I started November with the fun picture book Everyone Loves Bacon by Kelly DiPucchio. The classic one-time-award-winner The Snow Queen, by Joan D. Vinge, unfortunately showed its age (or its author's assumptions about women needing men to complete their lives) badly, though the month's true low point had to be Kirk Kjeldsen's The Depths, a thriller that largely failed to thrill. Surprise "hits" were Fonda Lee's Jade City, which mashed up genres I don't generally enjoy (martial arts and mafia) into an engaging fantasy, and Elle Katharine White's Heartstone, a Pride and Prejudice riff with dragonriders that may not have been a favorite, but was more enjoyable than I'd anticipated. Nnedi Okorafor gave Harry Potter-like hidden magical worlds an African twist in Akata Witch, and old Atari classics found new life in the graphic novel Swordquest: Realworld by Chad Bowers and Chris Sims, based on the real Swordquest franchise. Warren Ellis captured the sense of wonder behind the best sci-fi in his graphic novel Ocean/Orbiter Deluxe Edition, and I caught up through Book 6 of The Expanse with Babylon's Ashes. The month wrapped up with another Tor eBook-of-the-month-club offering, Victor Lavalle's tale The Ballad of Black Tom, which gives the bigotry of 1920's New York City a Lovecraftian twist.
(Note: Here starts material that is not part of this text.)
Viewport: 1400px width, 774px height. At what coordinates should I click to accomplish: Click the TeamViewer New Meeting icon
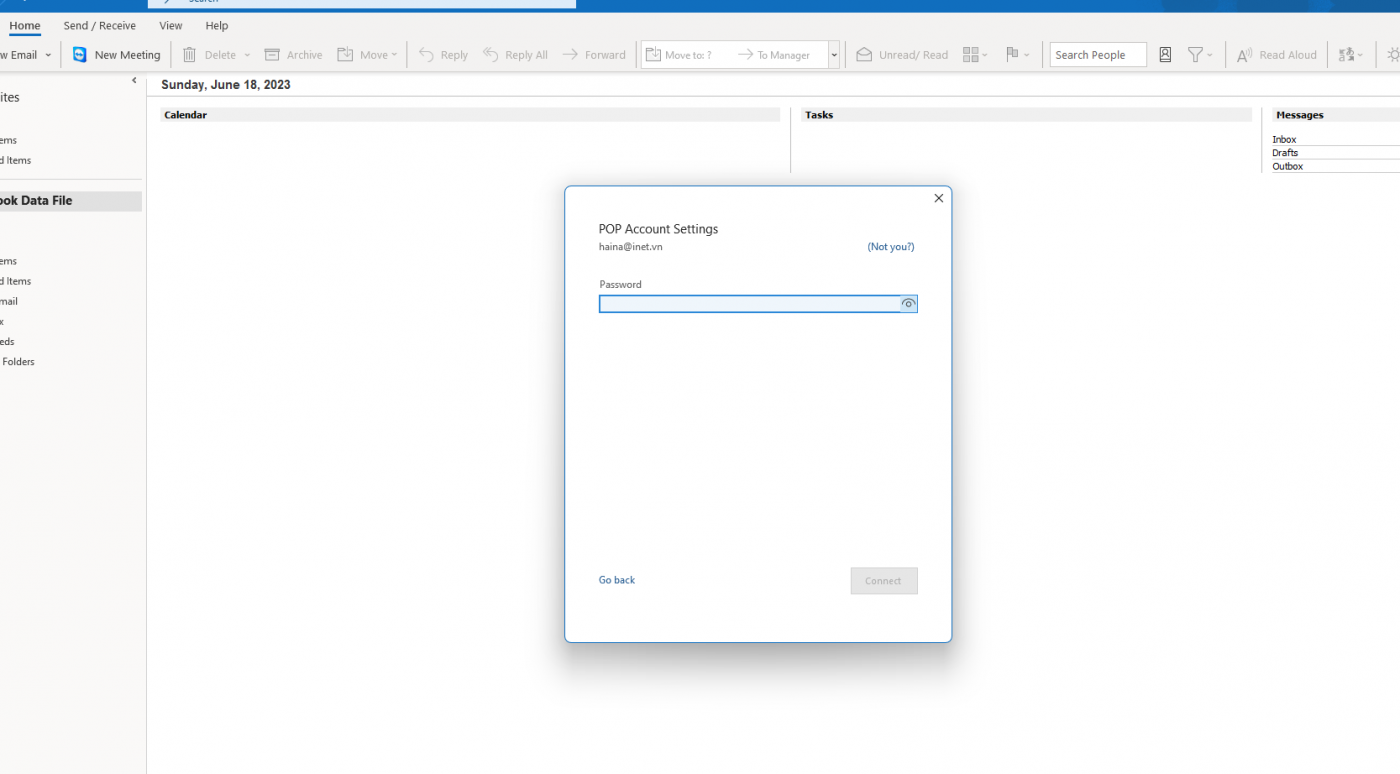pyautogui.click(x=80, y=55)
December began with Gareth L. Powell's space tale of a self-aware war ship turning its back on combat in Embers of War, which had potential but ultimately felt a little too familiar to stand out. Mary Robinette Kowal explored an alternate history of the space race in The Calculating Stars, as humanity is forced to push interplanetary colonization efforts with Apollo-era tech after an extinction-level event in the 1950's. I revisited a favorite childhood movie with the graphic novel prequel Jim Henson's Labyrinth Coronation: Volume 1, though ultimately I enjoyed the film more. Another movie-inspired read was The Art of How to Train Your Dragon 2, by Linda Sunshine. An anthology by the Western Writers Group, Wanted: A Western Story Collection, failed to break my streak of mixed-bag anthology experiences, and I also found disappointment (despite great potential and glimmering ideas around the edges) in JY Yang's The Black Tides of Heaven. December's high points included Kings of the Wyld by Nicholas Eames, an unexpectedly enjoyable mashup of sword and sorcery with rock and roll culture, and yet another Expanse novella, Strange Dogs, which would work better as a standalone than more than one of those Western tales in that anthology.